* **Problem requirements**: Reproduce the data, keeping every word exactly as it is.

[Excerpts from a dataset]

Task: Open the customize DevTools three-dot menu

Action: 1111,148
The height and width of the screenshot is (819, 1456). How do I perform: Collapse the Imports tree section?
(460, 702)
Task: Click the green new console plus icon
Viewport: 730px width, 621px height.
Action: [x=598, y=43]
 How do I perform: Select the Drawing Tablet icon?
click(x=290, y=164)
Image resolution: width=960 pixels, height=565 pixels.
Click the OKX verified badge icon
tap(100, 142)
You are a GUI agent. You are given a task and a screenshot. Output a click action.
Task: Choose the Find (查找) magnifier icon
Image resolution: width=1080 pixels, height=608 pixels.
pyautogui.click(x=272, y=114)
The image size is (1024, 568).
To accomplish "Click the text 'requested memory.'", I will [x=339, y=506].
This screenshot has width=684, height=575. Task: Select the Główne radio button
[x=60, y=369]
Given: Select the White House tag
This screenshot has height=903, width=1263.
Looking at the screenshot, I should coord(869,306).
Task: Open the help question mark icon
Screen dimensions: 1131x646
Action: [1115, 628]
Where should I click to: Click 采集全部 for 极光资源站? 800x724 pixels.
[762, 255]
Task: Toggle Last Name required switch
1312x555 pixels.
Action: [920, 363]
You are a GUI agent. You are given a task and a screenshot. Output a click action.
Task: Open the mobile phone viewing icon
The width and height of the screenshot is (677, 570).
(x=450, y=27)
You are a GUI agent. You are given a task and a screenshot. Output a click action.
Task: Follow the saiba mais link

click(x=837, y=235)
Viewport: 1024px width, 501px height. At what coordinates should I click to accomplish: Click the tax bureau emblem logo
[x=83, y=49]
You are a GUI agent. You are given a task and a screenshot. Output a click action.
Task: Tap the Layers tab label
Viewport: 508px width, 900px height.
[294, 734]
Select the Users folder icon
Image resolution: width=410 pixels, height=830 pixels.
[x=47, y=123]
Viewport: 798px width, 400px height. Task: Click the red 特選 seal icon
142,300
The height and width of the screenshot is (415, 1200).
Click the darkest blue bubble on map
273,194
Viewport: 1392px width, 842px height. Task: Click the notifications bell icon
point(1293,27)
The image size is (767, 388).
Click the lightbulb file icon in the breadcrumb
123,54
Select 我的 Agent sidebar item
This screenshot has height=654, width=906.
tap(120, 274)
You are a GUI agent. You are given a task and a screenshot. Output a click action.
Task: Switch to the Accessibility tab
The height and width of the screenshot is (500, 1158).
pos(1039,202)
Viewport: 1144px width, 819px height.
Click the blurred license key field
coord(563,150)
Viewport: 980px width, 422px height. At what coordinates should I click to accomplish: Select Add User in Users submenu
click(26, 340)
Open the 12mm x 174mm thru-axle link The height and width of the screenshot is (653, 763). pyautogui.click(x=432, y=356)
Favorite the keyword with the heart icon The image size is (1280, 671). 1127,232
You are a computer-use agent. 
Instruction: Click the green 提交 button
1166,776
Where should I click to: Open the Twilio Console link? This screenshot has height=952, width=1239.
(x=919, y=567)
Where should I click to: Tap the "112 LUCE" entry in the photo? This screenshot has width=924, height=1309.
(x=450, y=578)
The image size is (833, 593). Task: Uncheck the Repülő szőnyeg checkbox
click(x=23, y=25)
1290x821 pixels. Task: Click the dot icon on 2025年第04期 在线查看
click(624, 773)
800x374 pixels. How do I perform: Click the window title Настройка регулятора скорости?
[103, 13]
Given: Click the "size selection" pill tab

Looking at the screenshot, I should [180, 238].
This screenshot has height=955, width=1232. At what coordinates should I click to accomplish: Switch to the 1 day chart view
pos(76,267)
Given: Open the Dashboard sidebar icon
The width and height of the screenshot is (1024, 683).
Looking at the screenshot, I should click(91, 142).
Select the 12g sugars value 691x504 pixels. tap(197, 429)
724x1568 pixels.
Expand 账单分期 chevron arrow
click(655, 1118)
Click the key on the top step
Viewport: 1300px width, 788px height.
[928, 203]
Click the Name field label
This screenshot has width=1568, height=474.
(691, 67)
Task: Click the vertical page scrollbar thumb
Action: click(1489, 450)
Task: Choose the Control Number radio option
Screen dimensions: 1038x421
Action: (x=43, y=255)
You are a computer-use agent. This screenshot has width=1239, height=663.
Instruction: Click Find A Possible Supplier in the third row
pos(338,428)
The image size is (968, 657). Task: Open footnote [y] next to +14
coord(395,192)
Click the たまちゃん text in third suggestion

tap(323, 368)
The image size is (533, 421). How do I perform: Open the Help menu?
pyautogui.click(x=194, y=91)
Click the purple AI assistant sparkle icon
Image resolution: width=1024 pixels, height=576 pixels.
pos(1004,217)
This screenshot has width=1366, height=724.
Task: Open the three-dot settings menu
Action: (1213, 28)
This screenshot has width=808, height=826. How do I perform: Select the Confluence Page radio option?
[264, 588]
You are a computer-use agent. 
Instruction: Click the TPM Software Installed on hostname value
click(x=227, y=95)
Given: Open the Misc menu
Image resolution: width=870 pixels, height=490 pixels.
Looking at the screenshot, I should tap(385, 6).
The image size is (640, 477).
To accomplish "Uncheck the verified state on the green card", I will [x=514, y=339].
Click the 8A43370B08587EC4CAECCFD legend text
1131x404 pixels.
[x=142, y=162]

* **Response to this exercise**:
Task: Open the customize DevTools three-dot menu

Action: 1111,148
The height and width of the screenshot is (819, 1456). How do I perform: Collapse the Imports tree section?
(460, 702)
Task: Click the green new console plus icon
Viewport: 730px width, 621px height.
Action: [x=598, y=43]
 How do I perform: Select the Drawing Tablet icon?
click(x=290, y=164)
Image resolution: width=960 pixels, height=565 pixels.
Click the OKX verified badge icon
tap(100, 142)
You are a GUI agent. You are given a task and a screenshot. Output a click action.
Task: Choose the Find (查找) magnifier icon
Image resolution: width=1080 pixels, height=608 pixels.
pyautogui.click(x=272, y=114)
The image size is (1024, 568).
To accomplish "Click the text 'requested memory.'", I will [x=339, y=506].
This screenshot has width=684, height=575. Task: Select the Główne radio button
[x=60, y=369]
Given: Select the White House tag
This screenshot has height=903, width=1263.
Looking at the screenshot, I should coord(869,306).
Task: Open the help question mark icon
Screen dimensions: 1131x646
Action: [1115, 628]
Where should I click to: Click 采集全部 for 极光资源站? 800x724 pixels.
[762, 255]
Task: Toggle Last Name required switch
1312x555 pixels.
Action: [920, 363]
You are a GUI agent. You are given a task and a screenshot. Output a click action.
Task: Open the mobile phone viewing icon
The width and height of the screenshot is (677, 570).
(x=450, y=27)
You are a GUI agent. You are given a task and a screenshot. Output a click action.
Task: Follow the saiba mais link

click(x=837, y=235)
Viewport: 1024px width, 501px height. At what coordinates should I click to accomplish: Click the tax bureau emblem logo
[x=83, y=49]
You are a GUI agent. You are given a task and a screenshot. Output a click action.
Task: Tap the Layers tab label
Viewport: 508px width, 900px height.
[294, 734]
Select the Users folder icon
Image resolution: width=410 pixels, height=830 pixels.
[x=47, y=123]
Viewport: 798px width, 400px height. Task: Click the red 特選 seal icon
142,300
The height and width of the screenshot is (415, 1200).
Click the darkest blue bubble on map
273,194
Viewport: 1392px width, 842px height. Task: Click the notifications bell icon
point(1293,27)
The image size is (767, 388).
Click the lightbulb file icon in the breadcrumb
123,54
Select 我的 Agent sidebar item
This screenshot has height=654, width=906.
tap(120, 274)
You are a GUI agent. You are given a task and a screenshot. Output a click action.
Task: Switch to the Accessibility tab
The height and width of the screenshot is (500, 1158).
pos(1039,202)
Viewport: 1144px width, 819px height.
Click the blurred license key field
coord(563,150)
Viewport: 980px width, 422px height. At what coordinates should I click to accomplish: Select Add User in Users submenu
click(26, 340)
Open the 12mm x 174mm thru-axle link The height and width of the screenshot is (653, 763). pyautogui.click(x=432, y=356)
Favorite the keyword with the heart icon The image size is (1280, 671). 1127,232
You are a computer-use agent. 
Instruction: Click the green 提交 button
1166,776
Where should I click to: Open the Twilio Console link? This screenshot has height=952, width=1239.
(x=919, y=567)
Where should I click to: Tap the "112 LUCE" entry in the photo? This screenshot has width=924, height=1309.
(x=450, y=578)
The image size is (833, 593). Task: Uncheck the Repülő szőnyeg checkbox
click(x=23, y=25)
1290x821 pixels. Task: Click the dot icon on 2025年第04期 在线查看
click(624, 773)
800x374 pixels. How do I perform: Click the window title Настройка регулятора скорости?
[103, 13]
Given: Click the "size selection" pill tab

Looking at the screenshot, I should [180, 238].
This screenshot has height=955, width=1232. At what coordinates should I click to accomplish: Switch to the 1 day chart view
pos(76,267)
Given: Open the Dashboard sidebar icon
The width and height of the screenshot is (1024, 683).
Looking at the screenshot, I should click(91, 142).
Select the 12g sugars value 691x504 pixels. tap(197, 429)
724x1568 pixels.
Expand 账单分期 chevron arrow
click(655, 1118)
Click the key on the top step
Viewport: 1300px width, 788px height.
[928, 203]
Click the Name field label
This screenshot has width=1568, height=474.
(691, 67)
Task: Click the vertical page scrollbar thumb
Action: click(1489, 450)
Task: Choose the Control Number radio option
Screen dimensions: 1038x421
Action: (x=43, y=255)
You are a computer-use agent. This screenshot has width=1239, height=663.
Instruction: Click Find A Possible Supplier in the third row
pos(338,428)
The image size is (968, 657). Task: Open footnote [y] next to +14
coord(395,192)
Click the たまちゃん text in third suggestion

tap(323, 368)
The image size is (533, 421). How do I perform: Open the Help menu?
pyautogui.click(x=194, y=91)
Click the purple AI assistant sparkle icon
Image resolution: width=1024 pixels, height=576 pixels.
pos(1004,217)
This screenshot has width=1366, height=724.
Task: Open the three-dot settings menu
Action: (1213, 28)
This screenshot has width=808, height=826. How do I perform: Select the Confluence Page radio option?
[264, 588]
You are a computer-use agent. 
Instruction: Click the TPM Software Installed on hostname value
click(x=227, y=95)
Given: Open the Misc menu
Image resolution: width=870 pixels, height=490 pixels.
Looking at the screenshot, I should tap(385, 6).
The image size is (640, 477).
To accomplish "Uncheck the verified state on the green card", I will [x=514, y=339].
Click the 8A43370B08587EC4CAECCFD legend text
1131x404 pixels.
[x=142, y=162]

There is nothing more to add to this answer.